Multiple pituitary hormone deficiency: beware of combined hormones deficiency

Abstract

Multiple Pituitary Hormone Deficiency (MPHD) is an endocrine disorder due to combination of pituitary hormones deficiencies. Clinical manifestations vary due to the combination of individual hormone deficiencies. The diagnosis is established based on history, signs and symptoms, hormonal and radiological examination. MPHD should be managed by hormones replacement according hormone abnormalities. The objective is to present a case of multiple pituitary hormones deficiency in a child, focusing in diagnosis and management. A 14 years-old boy, come with main complaint of short stature and delayed puberty. The height was below the 3rd percentile for age. Patient also suffered from micropenis. Tanner stage was prepuberta.
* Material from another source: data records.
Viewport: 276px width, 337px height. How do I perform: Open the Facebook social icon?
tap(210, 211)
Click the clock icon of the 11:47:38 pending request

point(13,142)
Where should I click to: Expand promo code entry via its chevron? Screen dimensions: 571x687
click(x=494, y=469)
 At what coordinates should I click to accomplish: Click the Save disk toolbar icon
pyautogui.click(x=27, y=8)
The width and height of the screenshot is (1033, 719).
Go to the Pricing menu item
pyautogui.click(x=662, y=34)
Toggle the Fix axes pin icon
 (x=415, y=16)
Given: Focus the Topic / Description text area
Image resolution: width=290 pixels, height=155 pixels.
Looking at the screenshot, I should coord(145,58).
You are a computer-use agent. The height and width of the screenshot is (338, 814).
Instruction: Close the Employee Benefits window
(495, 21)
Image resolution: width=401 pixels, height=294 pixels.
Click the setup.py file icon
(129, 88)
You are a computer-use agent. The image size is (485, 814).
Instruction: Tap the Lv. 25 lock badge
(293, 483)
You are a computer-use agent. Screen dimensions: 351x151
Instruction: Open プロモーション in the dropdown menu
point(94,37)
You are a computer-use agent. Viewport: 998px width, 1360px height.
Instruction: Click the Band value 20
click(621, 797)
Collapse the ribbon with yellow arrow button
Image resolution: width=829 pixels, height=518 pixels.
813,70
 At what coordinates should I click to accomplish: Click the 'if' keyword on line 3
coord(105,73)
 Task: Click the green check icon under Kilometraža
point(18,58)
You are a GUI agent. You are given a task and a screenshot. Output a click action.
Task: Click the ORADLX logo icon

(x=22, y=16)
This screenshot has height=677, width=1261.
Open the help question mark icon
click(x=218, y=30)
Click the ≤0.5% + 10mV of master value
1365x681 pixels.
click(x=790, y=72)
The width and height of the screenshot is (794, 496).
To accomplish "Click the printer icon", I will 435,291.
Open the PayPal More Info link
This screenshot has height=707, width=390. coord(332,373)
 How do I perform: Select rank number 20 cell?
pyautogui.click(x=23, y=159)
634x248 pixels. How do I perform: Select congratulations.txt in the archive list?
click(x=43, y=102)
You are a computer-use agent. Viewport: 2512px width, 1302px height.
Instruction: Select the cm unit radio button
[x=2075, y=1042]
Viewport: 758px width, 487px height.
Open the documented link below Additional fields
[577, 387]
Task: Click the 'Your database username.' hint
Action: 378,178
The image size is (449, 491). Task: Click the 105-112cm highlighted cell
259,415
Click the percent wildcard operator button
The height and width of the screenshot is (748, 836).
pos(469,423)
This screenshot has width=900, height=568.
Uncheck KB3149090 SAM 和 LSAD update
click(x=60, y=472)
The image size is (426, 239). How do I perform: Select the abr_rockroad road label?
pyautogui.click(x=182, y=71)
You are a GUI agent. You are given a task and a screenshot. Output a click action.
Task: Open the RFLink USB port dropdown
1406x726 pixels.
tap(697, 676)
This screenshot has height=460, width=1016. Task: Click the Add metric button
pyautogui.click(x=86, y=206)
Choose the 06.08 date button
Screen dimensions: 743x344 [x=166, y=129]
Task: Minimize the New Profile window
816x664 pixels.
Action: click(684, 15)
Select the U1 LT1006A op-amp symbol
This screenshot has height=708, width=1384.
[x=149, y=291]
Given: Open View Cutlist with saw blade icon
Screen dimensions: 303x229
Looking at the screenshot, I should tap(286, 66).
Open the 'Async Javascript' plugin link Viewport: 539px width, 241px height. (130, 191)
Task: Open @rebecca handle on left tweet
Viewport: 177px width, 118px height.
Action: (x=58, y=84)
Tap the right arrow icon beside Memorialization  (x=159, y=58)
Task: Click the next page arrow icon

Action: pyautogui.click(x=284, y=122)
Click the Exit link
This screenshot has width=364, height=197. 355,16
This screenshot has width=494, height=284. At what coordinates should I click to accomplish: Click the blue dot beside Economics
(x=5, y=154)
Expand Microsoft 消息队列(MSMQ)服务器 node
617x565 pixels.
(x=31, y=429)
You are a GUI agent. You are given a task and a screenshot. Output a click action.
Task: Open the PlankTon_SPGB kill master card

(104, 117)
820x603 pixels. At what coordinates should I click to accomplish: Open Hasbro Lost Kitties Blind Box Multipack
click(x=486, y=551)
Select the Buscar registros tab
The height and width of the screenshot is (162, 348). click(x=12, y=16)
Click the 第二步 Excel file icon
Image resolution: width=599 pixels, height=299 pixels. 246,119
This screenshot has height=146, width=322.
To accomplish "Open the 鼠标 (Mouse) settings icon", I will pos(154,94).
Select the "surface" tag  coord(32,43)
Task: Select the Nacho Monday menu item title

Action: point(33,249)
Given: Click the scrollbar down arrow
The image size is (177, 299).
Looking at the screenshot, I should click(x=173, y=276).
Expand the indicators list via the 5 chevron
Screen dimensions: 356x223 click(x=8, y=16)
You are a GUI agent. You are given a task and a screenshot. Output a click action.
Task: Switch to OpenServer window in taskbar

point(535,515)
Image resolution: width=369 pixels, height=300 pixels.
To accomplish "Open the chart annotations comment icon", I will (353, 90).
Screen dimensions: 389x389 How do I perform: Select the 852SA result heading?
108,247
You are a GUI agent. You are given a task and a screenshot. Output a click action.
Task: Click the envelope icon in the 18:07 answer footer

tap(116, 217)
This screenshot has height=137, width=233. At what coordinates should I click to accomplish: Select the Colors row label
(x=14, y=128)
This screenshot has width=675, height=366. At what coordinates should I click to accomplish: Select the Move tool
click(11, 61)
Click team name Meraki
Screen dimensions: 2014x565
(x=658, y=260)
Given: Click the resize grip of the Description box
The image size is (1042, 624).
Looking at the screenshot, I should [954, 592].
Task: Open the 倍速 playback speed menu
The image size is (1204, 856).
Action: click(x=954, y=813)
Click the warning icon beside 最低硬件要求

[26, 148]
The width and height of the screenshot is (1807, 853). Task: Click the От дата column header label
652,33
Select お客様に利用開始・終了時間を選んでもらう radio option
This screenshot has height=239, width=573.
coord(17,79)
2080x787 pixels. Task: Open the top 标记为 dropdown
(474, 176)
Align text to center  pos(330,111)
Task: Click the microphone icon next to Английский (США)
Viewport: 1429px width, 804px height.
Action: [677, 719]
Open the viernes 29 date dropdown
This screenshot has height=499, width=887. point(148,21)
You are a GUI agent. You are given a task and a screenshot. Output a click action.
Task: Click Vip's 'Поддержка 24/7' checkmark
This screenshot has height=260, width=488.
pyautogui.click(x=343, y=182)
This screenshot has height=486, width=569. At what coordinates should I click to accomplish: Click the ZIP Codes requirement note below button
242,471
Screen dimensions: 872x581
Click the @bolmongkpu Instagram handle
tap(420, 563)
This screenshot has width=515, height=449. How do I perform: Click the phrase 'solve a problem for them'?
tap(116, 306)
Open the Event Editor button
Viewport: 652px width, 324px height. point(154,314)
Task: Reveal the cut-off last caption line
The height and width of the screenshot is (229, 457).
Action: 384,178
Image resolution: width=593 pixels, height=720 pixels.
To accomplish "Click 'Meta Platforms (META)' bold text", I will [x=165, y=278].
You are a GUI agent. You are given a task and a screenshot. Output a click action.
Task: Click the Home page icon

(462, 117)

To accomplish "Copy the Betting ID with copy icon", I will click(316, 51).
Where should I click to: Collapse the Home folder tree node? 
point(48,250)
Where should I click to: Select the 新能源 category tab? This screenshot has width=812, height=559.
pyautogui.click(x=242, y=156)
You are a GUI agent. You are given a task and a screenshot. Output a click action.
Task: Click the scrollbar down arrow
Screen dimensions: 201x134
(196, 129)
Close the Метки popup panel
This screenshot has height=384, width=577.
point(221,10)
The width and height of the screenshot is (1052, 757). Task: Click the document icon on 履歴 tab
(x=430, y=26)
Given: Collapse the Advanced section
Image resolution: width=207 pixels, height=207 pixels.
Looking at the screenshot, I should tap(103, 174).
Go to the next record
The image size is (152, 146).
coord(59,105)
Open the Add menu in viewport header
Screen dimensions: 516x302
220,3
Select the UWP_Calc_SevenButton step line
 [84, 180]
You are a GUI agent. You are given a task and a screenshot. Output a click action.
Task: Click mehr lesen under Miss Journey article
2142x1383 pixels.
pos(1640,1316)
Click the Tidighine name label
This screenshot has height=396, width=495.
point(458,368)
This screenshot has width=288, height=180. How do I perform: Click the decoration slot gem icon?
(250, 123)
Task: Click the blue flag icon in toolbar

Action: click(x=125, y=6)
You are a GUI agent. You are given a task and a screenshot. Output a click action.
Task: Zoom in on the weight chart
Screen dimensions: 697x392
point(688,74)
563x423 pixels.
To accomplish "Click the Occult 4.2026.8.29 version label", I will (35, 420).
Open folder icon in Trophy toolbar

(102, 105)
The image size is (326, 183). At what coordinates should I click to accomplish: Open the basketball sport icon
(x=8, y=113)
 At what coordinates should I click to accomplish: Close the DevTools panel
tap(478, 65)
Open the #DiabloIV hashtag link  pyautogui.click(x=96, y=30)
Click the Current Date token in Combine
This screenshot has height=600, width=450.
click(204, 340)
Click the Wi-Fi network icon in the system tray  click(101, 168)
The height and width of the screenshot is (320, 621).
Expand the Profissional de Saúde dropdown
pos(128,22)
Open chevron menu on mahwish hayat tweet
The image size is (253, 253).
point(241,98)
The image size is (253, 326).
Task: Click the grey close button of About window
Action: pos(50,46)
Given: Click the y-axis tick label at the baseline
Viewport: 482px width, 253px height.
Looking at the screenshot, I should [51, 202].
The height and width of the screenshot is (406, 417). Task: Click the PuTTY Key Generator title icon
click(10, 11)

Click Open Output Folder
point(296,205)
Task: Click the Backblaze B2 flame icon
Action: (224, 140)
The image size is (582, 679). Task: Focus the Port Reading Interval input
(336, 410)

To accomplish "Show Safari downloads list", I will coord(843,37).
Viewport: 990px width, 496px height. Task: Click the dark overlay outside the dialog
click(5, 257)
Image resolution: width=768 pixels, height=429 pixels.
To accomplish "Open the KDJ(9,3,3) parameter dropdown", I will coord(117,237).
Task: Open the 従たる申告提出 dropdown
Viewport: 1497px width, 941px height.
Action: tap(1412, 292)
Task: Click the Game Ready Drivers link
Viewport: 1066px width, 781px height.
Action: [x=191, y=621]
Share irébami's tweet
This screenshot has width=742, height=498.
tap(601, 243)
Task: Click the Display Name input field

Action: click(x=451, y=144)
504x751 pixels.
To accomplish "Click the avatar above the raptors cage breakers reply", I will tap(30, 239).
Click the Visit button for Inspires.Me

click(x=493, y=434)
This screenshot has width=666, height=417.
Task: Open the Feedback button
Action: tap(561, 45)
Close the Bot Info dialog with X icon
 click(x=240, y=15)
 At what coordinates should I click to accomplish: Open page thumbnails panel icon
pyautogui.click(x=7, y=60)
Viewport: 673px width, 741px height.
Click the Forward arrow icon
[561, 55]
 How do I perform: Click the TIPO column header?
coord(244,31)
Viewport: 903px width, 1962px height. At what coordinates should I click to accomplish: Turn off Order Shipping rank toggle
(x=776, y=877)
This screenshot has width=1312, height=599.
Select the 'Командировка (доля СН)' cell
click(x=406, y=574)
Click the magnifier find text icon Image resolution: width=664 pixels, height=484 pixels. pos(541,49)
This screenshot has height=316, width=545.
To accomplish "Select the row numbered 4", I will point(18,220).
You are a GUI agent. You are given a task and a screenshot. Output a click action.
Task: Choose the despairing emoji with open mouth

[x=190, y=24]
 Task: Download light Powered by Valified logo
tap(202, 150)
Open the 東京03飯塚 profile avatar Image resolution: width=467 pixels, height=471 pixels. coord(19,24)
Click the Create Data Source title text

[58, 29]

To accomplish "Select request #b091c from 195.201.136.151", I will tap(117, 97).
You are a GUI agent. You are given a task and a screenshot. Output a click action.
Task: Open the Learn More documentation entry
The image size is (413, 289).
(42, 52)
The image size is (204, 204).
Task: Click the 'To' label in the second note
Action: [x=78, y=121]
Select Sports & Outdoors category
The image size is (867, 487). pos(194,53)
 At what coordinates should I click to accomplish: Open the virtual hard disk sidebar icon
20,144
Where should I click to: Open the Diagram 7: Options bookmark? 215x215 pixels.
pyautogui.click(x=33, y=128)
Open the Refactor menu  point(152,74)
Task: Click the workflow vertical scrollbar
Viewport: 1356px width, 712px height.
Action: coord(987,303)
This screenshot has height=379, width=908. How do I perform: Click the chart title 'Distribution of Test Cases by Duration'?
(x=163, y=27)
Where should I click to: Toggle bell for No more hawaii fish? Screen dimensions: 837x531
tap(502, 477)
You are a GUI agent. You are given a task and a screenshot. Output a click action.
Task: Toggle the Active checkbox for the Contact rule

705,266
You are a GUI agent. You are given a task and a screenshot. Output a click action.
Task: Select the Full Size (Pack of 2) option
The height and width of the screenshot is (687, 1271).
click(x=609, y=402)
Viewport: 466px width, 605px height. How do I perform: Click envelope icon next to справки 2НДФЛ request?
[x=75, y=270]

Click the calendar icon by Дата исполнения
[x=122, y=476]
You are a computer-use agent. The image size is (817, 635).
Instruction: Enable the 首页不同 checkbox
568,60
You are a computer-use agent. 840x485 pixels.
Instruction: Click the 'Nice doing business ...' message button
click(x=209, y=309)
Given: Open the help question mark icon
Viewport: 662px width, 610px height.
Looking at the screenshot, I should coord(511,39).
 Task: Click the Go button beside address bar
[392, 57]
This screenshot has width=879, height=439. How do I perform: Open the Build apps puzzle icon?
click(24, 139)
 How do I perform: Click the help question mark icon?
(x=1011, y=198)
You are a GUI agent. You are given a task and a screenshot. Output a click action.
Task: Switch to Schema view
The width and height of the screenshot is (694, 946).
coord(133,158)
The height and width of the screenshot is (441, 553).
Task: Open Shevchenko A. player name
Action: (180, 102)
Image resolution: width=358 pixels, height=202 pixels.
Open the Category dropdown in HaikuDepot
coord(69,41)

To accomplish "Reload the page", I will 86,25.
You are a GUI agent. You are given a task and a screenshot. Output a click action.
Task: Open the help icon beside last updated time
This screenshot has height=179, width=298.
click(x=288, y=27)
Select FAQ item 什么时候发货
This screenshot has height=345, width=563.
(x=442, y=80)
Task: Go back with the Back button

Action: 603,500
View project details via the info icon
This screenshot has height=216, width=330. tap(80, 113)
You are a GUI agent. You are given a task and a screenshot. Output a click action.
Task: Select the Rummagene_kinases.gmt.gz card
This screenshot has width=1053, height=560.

Laboratories showed peak stimulated growth hormone concentration test was below 10 ng/mL, low levels of IGF 1 and IGF-BP3; FT4: 5.99ng/ dl (normal:4.6-11),TSH: 3.08 IU/mL (normal:0.4-7.0); non stimulated LH level: 0.23 mIU/muL (cut-off limit prepubertal-pubertal level was 0.6 IU/L), FSH: 1.6 mIU/muL; testosrone: <15 ng/dL (normal basal testosterone: 19 ng/L). Working diagnosis was GH deficiency and hypogonadotrophic hypogonadism. This patient treated with growth hormone and testosterone. The height increased 10 cm during 10 months growth hormone treatment and the penile length increased became normal range. This paper reported growth hormone deficiencies accompanied by hypogonadotrophic hypogonadism. Facing patient with pituitary hormone deficiency must be aware of the abnormality of other pituitary hormone.